通常はあり得ないただ平らかな変化のない道を行くようなことを「希(まれ)」とする。同じようなものというのが「類するもの」である。唯一の「道」を知る人は、それを口に出して説明することはできない。それと同時に特別な行動をすることもない。まったく平凡で、貴賤賢愚も存することはなく、それはただ一つなのである。上下高低もなく、動静や吸う息、吐く息などの別もない。もし「道」が一定したものであって、他の人と同じものとして歩まれるのであったならば、そこには前を進んでいる人も居れば、後を歩んでいる人も居ることになろう。しかし「道」はそうしたものではない。そうであるから「『道』は希(まれ)であると共に類するものもある」とされている。

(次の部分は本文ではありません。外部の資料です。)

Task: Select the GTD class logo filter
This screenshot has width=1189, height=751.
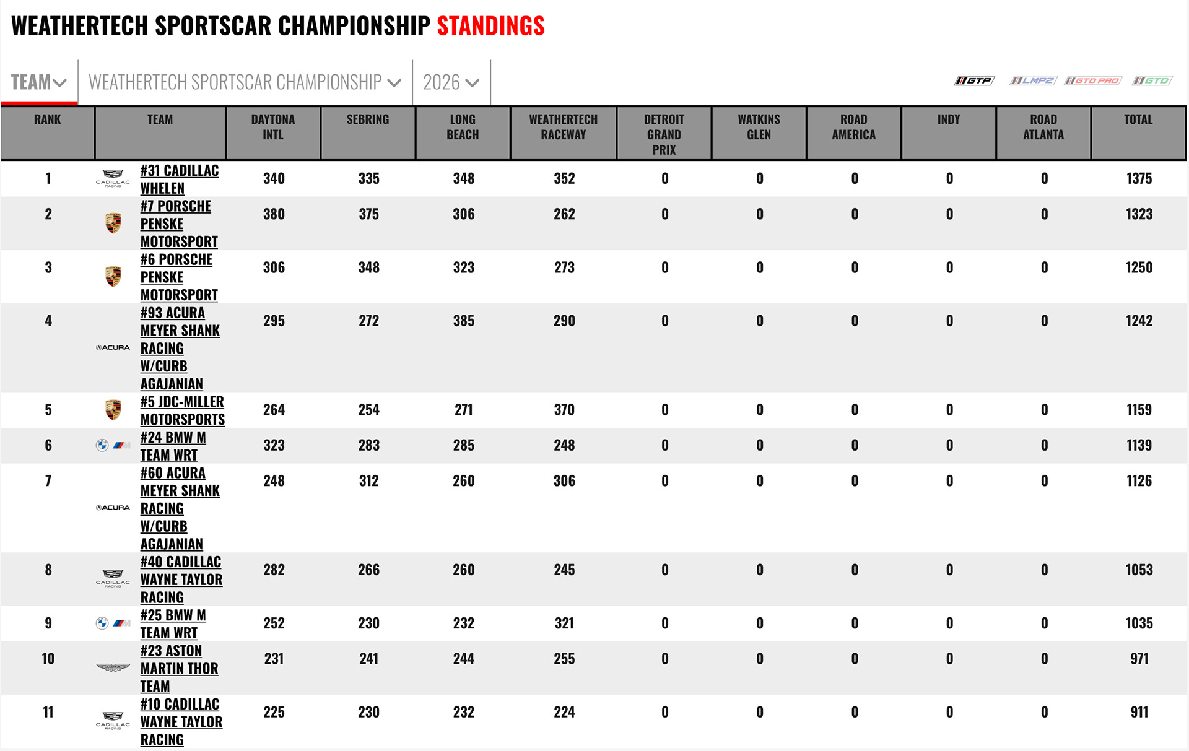Action: 1152,80
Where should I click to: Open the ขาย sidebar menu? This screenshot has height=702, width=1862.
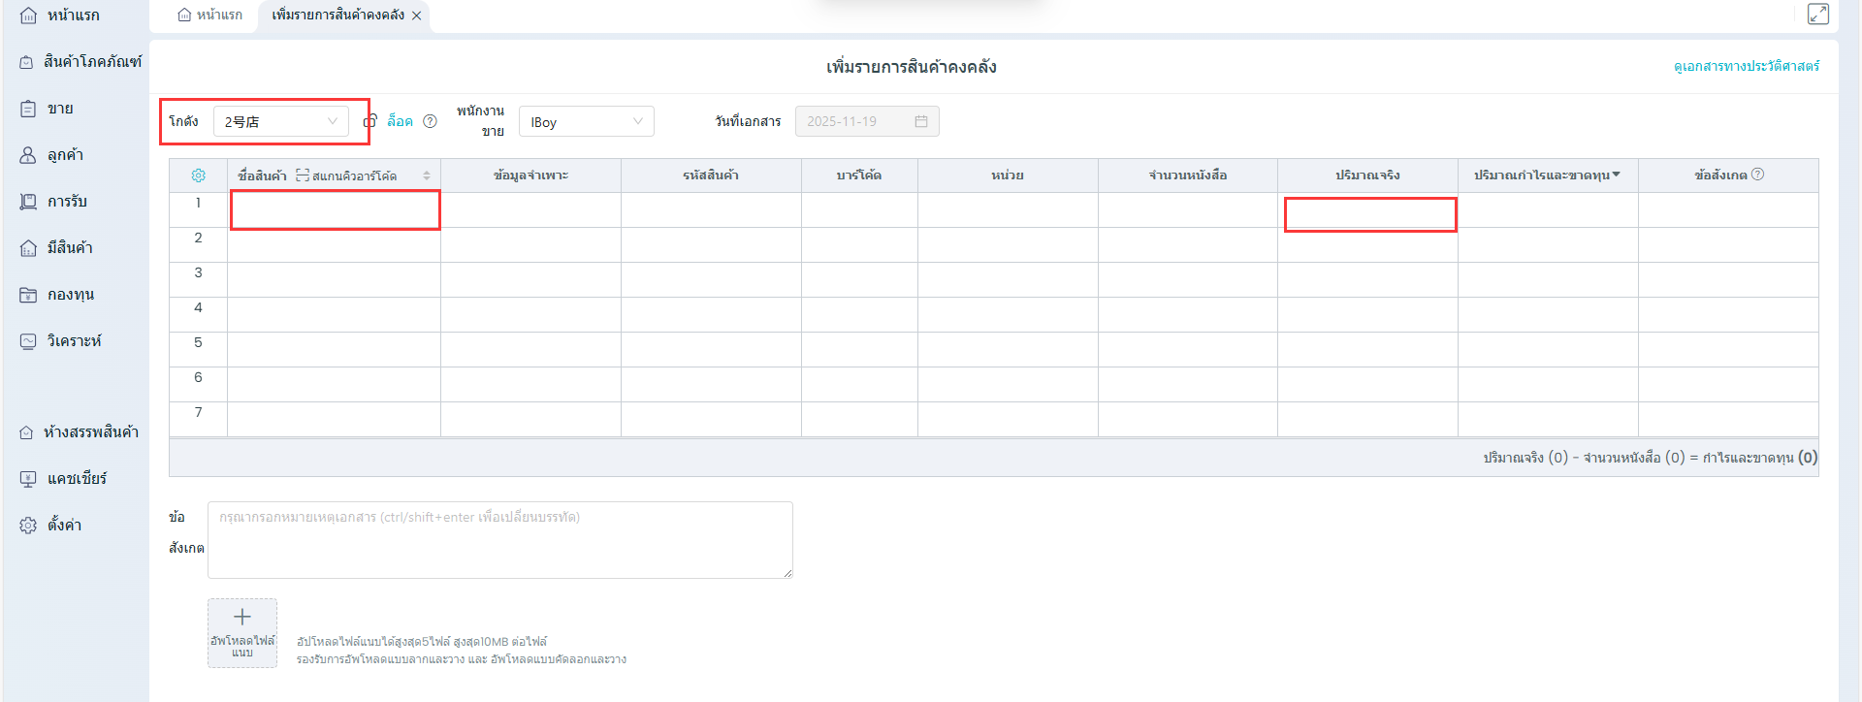click(60, 109)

〈奥義伝開〉ここでは「希」と「類」が挙げられている。「道」とはただ合理的な法則のことということなのである(希)が、その具体的な現れは多岐にわたる(類)ということである。「道」の原理的なところを見れば「希」となるし、応用としての働きを見れば「類」するものが多くあるわけである。しかし、究極的には「道」は「道」であってそれ以外ではない。また「希」と「類」は個人は個人として活かされ、また共生も可能であるとする「道」の特性を言うものでもある。